(Data items)
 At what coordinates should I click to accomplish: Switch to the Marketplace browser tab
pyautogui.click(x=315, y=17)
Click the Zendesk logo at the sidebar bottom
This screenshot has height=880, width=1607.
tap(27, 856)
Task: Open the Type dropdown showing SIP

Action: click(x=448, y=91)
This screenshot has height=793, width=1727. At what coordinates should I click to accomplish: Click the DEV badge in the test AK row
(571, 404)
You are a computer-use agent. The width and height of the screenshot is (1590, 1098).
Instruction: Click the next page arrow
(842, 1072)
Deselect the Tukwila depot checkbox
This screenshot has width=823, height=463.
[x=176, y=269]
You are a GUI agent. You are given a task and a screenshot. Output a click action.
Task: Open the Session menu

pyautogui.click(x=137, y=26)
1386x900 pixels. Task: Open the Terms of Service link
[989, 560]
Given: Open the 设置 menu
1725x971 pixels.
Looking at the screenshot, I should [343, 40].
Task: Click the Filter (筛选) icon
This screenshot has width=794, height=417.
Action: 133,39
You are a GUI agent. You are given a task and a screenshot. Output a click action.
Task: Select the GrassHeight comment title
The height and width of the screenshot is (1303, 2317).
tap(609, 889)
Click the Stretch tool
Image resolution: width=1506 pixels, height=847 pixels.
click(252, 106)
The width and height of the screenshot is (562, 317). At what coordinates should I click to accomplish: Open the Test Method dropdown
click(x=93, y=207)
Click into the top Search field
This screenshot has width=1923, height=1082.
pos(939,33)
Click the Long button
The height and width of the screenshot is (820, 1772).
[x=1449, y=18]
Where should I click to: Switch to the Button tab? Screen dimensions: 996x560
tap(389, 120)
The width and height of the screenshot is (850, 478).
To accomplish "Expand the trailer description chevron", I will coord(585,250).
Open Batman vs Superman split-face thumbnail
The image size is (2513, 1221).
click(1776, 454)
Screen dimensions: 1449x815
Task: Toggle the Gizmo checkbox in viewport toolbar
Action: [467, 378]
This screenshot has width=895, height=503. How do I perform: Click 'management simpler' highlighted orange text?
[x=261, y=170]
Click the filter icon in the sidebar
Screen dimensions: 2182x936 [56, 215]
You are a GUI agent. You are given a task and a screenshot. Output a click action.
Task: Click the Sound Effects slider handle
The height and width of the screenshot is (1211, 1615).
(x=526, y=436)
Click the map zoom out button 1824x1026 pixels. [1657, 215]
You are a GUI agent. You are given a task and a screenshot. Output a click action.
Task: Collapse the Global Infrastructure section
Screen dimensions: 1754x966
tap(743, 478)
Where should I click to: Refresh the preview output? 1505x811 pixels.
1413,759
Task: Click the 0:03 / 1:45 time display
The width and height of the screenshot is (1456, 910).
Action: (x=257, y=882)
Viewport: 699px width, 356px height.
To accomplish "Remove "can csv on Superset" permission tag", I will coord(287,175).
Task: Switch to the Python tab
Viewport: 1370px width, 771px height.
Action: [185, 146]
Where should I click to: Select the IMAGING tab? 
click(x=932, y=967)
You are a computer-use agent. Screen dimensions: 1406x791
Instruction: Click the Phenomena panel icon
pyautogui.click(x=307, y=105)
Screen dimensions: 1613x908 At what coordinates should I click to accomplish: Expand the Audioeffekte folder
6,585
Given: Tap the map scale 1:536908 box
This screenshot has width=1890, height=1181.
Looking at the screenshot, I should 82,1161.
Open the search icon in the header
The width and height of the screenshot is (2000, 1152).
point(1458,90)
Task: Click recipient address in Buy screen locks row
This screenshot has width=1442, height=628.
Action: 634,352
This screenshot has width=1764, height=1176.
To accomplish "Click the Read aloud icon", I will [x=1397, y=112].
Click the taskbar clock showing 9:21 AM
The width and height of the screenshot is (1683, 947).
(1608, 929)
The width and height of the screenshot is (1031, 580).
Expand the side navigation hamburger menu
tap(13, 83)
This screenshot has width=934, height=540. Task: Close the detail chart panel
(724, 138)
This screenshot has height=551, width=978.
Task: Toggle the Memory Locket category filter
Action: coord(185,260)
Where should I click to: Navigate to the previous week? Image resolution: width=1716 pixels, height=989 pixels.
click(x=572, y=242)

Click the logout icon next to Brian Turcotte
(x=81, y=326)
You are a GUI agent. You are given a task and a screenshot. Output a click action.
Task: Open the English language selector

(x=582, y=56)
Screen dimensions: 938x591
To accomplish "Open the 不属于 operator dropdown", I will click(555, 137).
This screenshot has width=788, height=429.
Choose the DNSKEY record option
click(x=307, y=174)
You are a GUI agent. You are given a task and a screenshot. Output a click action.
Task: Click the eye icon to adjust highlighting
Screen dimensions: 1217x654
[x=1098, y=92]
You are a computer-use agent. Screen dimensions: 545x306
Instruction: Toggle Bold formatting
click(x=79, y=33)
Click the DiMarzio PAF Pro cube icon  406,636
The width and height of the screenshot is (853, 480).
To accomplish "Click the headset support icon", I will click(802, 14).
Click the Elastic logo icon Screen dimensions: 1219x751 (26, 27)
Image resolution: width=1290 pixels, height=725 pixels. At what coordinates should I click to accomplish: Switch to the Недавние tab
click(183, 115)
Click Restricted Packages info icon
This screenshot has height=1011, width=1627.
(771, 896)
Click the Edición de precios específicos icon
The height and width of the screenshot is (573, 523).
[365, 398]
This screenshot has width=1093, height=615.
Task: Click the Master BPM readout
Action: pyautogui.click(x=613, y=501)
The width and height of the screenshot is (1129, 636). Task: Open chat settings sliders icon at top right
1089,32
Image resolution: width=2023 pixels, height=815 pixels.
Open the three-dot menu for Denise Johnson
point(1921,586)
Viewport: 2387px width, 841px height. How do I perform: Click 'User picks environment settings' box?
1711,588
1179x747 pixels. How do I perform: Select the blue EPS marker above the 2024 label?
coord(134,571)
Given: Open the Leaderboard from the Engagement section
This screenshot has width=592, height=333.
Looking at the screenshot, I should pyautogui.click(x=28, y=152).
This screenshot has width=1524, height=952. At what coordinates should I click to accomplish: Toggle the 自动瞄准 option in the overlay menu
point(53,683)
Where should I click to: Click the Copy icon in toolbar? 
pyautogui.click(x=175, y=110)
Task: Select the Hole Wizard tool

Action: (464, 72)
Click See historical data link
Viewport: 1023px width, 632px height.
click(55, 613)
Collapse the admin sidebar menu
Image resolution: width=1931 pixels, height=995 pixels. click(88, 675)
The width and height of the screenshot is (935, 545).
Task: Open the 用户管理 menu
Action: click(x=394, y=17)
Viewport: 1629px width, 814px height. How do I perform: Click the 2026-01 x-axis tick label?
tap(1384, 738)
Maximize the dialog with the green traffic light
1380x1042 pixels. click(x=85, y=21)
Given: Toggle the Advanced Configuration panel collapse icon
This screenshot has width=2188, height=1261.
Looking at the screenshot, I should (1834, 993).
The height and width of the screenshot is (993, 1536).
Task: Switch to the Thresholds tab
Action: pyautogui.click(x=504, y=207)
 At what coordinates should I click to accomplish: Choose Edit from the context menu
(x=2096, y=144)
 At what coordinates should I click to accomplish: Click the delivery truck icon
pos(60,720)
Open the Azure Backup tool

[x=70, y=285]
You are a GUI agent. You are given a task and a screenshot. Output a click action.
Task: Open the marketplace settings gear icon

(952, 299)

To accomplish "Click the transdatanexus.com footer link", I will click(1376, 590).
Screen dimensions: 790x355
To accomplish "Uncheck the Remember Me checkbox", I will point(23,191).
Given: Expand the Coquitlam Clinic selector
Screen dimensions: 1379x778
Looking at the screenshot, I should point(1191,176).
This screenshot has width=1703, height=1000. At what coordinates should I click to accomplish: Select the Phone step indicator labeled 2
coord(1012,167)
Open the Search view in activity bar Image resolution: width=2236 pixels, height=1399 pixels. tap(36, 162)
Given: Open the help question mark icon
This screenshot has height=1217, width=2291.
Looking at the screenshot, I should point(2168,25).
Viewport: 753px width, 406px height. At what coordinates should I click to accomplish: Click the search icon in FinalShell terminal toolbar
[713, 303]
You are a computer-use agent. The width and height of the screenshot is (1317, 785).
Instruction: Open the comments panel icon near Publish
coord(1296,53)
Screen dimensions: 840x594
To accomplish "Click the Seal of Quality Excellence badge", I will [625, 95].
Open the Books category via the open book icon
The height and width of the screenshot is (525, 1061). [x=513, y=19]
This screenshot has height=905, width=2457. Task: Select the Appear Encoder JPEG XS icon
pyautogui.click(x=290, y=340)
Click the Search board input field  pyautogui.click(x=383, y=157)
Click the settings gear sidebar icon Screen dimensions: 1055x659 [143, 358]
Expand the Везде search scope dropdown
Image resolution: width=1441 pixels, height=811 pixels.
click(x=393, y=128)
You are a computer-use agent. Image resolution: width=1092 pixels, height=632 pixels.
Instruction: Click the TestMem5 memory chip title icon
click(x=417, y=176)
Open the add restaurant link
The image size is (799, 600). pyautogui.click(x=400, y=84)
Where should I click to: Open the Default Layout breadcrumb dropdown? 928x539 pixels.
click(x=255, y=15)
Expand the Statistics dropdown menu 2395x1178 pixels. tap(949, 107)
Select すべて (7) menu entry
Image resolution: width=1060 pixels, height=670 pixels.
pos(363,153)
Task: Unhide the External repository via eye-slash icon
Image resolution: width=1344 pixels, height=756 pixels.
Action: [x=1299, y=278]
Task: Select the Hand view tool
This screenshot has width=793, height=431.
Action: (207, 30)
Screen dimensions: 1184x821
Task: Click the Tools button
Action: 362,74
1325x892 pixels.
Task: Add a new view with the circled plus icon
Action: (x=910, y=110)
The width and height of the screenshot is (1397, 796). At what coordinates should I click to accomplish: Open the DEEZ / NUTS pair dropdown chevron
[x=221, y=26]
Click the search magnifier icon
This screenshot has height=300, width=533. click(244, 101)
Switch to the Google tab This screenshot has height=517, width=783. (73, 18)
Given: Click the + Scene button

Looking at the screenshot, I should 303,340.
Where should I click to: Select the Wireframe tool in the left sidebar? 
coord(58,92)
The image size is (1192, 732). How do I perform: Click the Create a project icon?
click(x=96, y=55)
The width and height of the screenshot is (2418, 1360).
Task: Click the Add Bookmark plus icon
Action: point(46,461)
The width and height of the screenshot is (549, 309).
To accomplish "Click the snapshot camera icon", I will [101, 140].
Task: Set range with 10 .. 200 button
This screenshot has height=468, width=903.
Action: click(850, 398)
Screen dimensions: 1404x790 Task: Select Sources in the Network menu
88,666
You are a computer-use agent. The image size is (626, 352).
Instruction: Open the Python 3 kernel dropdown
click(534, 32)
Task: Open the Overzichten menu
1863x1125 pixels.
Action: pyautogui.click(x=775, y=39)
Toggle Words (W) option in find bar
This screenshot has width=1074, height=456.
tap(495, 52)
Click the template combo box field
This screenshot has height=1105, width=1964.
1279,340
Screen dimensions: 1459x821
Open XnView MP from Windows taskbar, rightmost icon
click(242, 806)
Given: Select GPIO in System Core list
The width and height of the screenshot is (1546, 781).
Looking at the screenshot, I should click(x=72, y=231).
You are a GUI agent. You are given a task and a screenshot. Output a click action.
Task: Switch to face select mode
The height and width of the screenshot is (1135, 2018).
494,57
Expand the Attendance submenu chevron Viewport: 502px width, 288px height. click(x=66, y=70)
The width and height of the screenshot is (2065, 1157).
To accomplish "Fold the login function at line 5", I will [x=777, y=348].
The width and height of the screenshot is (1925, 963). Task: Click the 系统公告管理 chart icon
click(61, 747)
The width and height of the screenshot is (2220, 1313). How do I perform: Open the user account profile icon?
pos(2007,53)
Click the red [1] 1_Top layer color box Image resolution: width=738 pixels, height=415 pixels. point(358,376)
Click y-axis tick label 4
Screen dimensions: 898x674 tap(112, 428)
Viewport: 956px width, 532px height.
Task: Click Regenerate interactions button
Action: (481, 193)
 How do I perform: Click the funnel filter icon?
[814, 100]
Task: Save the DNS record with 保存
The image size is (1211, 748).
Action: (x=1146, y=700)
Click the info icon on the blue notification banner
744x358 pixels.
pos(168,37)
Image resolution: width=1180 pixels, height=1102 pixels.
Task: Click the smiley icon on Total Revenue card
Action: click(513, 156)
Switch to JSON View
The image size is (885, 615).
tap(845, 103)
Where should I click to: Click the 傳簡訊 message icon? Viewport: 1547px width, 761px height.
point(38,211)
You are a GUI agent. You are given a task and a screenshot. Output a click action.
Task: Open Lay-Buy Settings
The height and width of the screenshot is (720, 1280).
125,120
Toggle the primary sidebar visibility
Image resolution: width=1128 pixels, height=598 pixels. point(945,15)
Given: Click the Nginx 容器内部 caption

▸ Exercise directions
Only the lines from the top of the data through the line that contains "Task: Click the Filter (筛选) icon" should be quoted, exactly as they stand.

▸ Answer to this problem
 At what coordinates should I click to accomplish: Switch to the Marketplace browser tab
pyautogui.click(x=315, y=17)
Click the Zendesk logo at the sidebar bottom
This screenshot has height=880, width=1607.
tap(27, 856)
Task: Open the Type dropdown showing SIP

Action: click(x=448, y=91)
This screenshot has height=793, width=1727. At what coordinates should I click to accomplish: Click the DEV badge in the test AK row
(571, 404)
You are a computer-use agent. The width and height of the screenshot is (1590, 1098).
Instruction: Click the next page arrow
(842, 1072)
Deselect the Tukwila depot checkbox
This screenshot has width=823, height=463.
[x=176, y=269]
You are a GUI agent. You are given a task and a screenshot. Output a click action.
Task: Open the Session menu

pyautogui.click(x=137, y=26)
1386x900 pixels. Task: Open the Terms of Service link
[989, 560]
Given: Open the 设置 menu
1725x971 pixels.
Looking at the screenshot, I should [343, 40].
Task: Click the Filter (筛选) icon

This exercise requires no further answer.